Hyperarousal refers to constantly being on-alert or jittery. For example, you might have a hard time sleeping or concentrating. You might also be unusually startled by loud or unexpected noises. I also call it hypervigilance. I have this symptom often. Even yesterday when babies were crying next to me at the bank, I felt extremely startled and it affected me.
4. Somatic symptoms
These refer to physical symptoms that don’t have any underlying medical cause. For example, when something reminds you of the traumatic event, you might feel dizzy or nauseated.
These are definitely not ALL the C-PTSD symptoms, but just four of them. I know without a doubt I suffer from these. Not always, but sometimes — which is also why this diagnosis can be complex. It’s important to know that symptoms of both PTSD and C-PTSD can vary widely between people, and even within one person over time. (Another complex thing!)
Sometimes people with CPTS are irrational too. Their thoughts and beliefs might not always match up with their emotions. They might know that, logically, they should avoid their abuser. However, they might also hold onto a sense of affection toward them.
What Causes C-PTSD?
Researchers are still trying to figure out exactly how traumatic stress affects the brain and leads to conditions like CPTSD. However, studies on animals suggest that trauma can have lasting effects on the amygdala, hippocampus, and prefrontal cortex.
These areas play a big role in both our memory function and how we respond to stressful situations.
Any type of long-term trauma, over several months or years, can lead to CPTSD.
However, it seems to appear frequently in people who’ve been abused by someone who was supposed to be their caregiver or protector.
My ex husband was a Vietnam vet (he himself had PTSD ). He stalked and threatened to kill me for many months before leaving me in a foreign country , South Africa, where I was singing in a show.
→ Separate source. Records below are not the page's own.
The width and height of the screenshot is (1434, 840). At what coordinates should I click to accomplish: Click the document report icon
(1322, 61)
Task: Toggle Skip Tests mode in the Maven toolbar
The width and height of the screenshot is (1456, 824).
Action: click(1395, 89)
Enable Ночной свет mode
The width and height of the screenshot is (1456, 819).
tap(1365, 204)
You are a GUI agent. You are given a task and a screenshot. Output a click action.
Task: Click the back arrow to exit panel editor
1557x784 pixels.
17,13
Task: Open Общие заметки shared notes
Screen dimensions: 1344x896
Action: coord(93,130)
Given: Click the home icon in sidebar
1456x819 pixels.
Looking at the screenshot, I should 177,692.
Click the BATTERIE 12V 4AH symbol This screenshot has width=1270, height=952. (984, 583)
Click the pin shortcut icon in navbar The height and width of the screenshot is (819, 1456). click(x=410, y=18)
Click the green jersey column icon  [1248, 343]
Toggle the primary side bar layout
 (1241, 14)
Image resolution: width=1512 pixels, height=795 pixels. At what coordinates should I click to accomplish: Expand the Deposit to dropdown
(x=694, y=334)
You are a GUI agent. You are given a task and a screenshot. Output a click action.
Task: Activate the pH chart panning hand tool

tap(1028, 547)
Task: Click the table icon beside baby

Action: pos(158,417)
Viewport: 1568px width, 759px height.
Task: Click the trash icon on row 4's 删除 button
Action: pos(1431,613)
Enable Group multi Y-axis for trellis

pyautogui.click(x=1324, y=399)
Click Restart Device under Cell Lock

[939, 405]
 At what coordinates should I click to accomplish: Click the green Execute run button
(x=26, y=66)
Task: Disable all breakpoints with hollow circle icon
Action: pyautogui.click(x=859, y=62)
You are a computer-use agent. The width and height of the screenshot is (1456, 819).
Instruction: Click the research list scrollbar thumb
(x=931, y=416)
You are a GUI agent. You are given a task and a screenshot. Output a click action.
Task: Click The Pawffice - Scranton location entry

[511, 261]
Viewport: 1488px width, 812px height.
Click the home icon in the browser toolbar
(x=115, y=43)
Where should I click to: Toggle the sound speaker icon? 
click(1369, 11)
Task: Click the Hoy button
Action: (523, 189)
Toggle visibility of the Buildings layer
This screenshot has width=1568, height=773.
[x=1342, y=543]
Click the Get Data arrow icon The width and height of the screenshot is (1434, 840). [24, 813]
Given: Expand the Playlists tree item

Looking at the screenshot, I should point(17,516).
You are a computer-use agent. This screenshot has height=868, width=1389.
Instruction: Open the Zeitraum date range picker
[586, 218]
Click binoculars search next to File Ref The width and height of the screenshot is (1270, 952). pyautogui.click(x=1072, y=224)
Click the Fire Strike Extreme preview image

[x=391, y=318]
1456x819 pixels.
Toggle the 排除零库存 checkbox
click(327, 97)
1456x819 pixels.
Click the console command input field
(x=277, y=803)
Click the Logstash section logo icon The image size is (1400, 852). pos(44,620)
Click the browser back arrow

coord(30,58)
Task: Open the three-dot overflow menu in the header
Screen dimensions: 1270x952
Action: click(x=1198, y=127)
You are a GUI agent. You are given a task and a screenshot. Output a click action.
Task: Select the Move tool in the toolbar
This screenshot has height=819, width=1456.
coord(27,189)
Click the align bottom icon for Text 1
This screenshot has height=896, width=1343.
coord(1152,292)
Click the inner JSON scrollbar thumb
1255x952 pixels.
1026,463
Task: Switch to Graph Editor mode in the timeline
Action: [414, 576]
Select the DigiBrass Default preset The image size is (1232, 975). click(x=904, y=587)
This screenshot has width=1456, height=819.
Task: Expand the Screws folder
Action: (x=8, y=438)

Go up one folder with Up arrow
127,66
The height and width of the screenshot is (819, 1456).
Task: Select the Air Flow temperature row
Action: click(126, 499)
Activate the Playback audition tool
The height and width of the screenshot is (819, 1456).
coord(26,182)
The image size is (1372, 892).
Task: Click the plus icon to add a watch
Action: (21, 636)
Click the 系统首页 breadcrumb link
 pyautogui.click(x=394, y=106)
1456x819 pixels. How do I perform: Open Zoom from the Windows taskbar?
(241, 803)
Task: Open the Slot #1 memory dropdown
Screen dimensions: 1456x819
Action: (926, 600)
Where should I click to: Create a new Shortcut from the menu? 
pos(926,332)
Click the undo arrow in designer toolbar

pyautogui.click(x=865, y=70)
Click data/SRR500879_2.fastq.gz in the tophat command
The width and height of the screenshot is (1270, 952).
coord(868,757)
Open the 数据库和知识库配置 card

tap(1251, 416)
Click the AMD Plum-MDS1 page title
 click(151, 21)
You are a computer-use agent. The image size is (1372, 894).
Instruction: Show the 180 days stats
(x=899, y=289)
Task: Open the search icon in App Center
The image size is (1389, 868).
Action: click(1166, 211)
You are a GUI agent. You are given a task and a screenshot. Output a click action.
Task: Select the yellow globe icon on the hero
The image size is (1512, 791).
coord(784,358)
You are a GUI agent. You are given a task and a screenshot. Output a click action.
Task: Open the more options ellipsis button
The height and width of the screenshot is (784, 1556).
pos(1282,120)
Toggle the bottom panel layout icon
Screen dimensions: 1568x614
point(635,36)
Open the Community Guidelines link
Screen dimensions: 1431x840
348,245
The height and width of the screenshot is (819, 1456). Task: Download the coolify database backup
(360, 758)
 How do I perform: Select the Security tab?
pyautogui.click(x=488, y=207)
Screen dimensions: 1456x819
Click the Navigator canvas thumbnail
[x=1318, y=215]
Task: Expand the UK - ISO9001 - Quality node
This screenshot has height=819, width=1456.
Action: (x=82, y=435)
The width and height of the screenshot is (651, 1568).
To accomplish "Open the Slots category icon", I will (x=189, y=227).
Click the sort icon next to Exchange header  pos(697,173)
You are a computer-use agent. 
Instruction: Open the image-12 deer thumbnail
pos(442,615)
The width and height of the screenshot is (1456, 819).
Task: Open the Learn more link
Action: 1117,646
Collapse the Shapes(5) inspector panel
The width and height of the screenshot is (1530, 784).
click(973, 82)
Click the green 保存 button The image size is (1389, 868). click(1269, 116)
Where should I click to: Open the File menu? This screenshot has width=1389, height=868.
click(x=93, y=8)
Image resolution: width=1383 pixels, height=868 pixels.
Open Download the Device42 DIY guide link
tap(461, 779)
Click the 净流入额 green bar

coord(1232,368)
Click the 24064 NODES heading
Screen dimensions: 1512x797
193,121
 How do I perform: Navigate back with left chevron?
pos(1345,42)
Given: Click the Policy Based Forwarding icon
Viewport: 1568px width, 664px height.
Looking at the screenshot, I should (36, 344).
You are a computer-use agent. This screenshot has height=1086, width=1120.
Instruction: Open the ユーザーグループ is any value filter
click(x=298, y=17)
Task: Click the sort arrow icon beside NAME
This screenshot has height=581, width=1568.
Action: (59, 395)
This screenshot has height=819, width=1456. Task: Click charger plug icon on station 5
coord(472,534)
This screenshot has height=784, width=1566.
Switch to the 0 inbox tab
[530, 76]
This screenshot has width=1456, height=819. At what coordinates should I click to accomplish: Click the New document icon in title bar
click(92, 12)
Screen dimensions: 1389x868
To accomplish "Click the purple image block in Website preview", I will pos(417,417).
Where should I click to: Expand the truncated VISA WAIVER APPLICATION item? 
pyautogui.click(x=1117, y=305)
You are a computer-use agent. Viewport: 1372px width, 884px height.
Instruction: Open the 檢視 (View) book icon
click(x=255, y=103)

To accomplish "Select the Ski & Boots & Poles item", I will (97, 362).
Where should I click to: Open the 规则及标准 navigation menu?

This happened in 1996 but is still traumatizing to think about. He took all our money out of our joint bank account and left me penniless with no way to get home, to the U.S.
OH DING DING! So, THIS (according to my therapist) is considered a long-term trauma! Hence C-PTSD.
Even though in many war veterans (and in the fictional Jack Ryans case), they experienced physical trauma, emotional trauma is also a legitimate and real cause of C-PTSD.
Yes, this is a complex medical condition but I believe that the more we talk about it and bring it out of the shadows, the sooner we can come up with better solutions. I’m glad that trauma related disorders are finally getting the attention they deserve and that scientists are spending more time on researching them.
Maybe someday these trauma issues won’t be nearly as complex to understand. That’s my hope.